I was wondering if you could take apart a 2 bulb 48'' shop light and use the same parts to make a 36'' or 30'' light


----------



## bpimm (Jun 12, 2006)

It depends on the ballast that is in the shop light. if it is an electronic balast most of them can drive several different bulbs. you would have to check on the balast.

Brian


----------



## bradfordson (Aug 25, 2005)

thank you for the info will check it out tonight


----------



## xcooperx (Jun 24, 2006)

i have some 24inch shoplight here (NEW) let me know if you need more of it


----------



## Kenneth (May 22, 2006)

I buy my shop lights at Home Depot they are the cheap ones less then $8.00 they come with an electronic balast that can run 2 25w t8s up to 2 40w t12s. For the price of the shop light you get a electronic balast the light clips and the needed wiring.


----------



## bradfordson (Aug 25, 2005)

thats just what i did keith. I had a twin tube 36'' old light strip that would burn up starters so i gutted it and replaced it with the 48' home depot shop light. now i am going to try a diy hood for a 20 long :whoo:


----------



## fsnow55 (Jul 30, 2006)

I saw some T5s, even T4s undercabinet lights in Home Depot. Might be able to pack quite a few of them together to get high lights.


----------



## jmanrow (Sep 10, 2006)

Kenneth said:


> I buy my shop lights at Home Depot they are the cheap ones less then $8.00 they come with an electronic balast that can run 2 25w t8s up to 2 40w t12s.

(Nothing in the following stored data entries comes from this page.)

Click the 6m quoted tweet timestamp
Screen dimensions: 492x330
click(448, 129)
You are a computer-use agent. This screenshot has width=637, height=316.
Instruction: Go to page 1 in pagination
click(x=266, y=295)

For the price of the shop light you get a electronic balast the light clips and the needed wiring.


Has anyone tried this on two 39W (36") T5s?


----------



## Kenneth (May 22, 2006)

I'm not sure if the ballast will drive HO T5 bulbs. The ballast in the shop lights are Sunpark brand model #SL15. If you have the bulbs you can give it a try.


----------



## jmanrow (Sep 10, 2006)

Thanks. I ran sunpark ballast #SL15 t5 through Google and found this article. http://www.geocities.com/overdrive_lights/


----------



## Kenneth (May 22, 2006)

Thats a good article.I just brought some compack flour. bulbs from Fosters I might drive them with the ballasts from the shop lights.


----------



## epicfish (Sep 11, 2006)

Yes, the SL15 will drive T5 HO's...ONE ballst for ONE HO bulb, however. 4 bulbs, 4 ballasts. =)

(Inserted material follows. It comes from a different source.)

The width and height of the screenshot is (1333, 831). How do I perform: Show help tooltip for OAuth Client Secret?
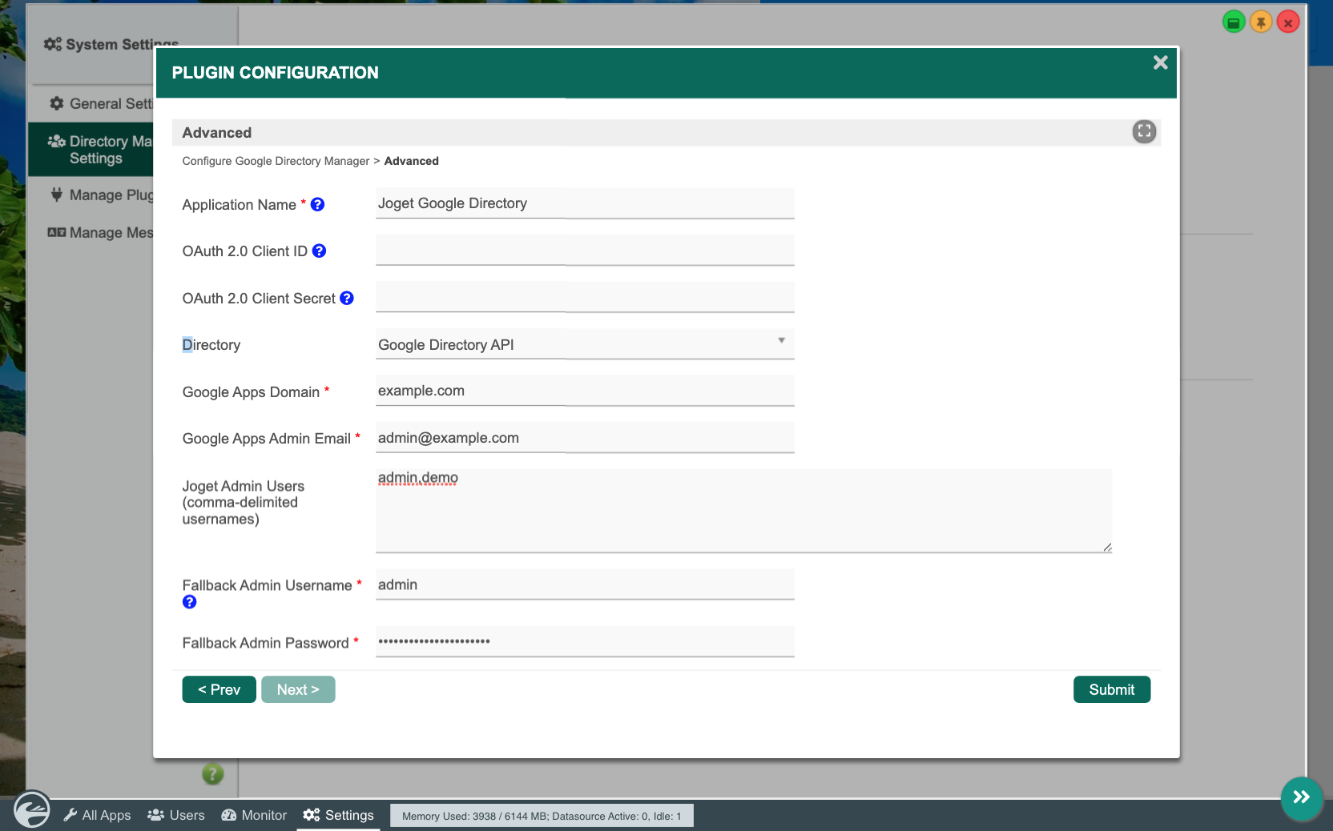click(x=347, y=298)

I'm thinking exactly what you guys are. If you check out Sunpark's website and look for their fixtures, the 670ST is rated for 2x 28W T5 bulbs, which gives 56 watts total....but over 47 inches.

On the other hand, if you wanted, you could grab the two SL15s from Home Depot, gut one, & put that ballast into the other setup, you'd be able to drive 2x 54 watt T5 HO bulbs. (Each overdriven ballast can only power one 54w T5 HO at full power).

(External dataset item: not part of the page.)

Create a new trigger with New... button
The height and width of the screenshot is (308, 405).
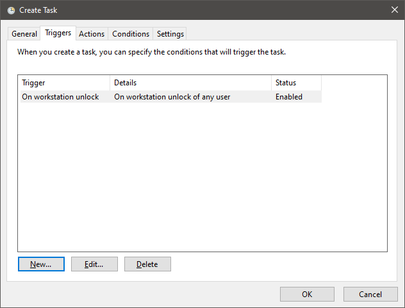coord(41,264)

A second problem with that is that the SL15 setup from HD is 48", while the nominal length of a T5 HO bulb is only 45.2"....that was my whole problem. And I'm not so handy at making an enclosure for myself. I browsed the article a few weeks ago, and I think it said that he re-sized the enclosures himself, so that might be an option...

Plus, with T5's, the issue is not having enough wattage, it's the lack of reflectors directing the light into the tank. Re-strike with these two closely-placed bulbs is pretty high.


----------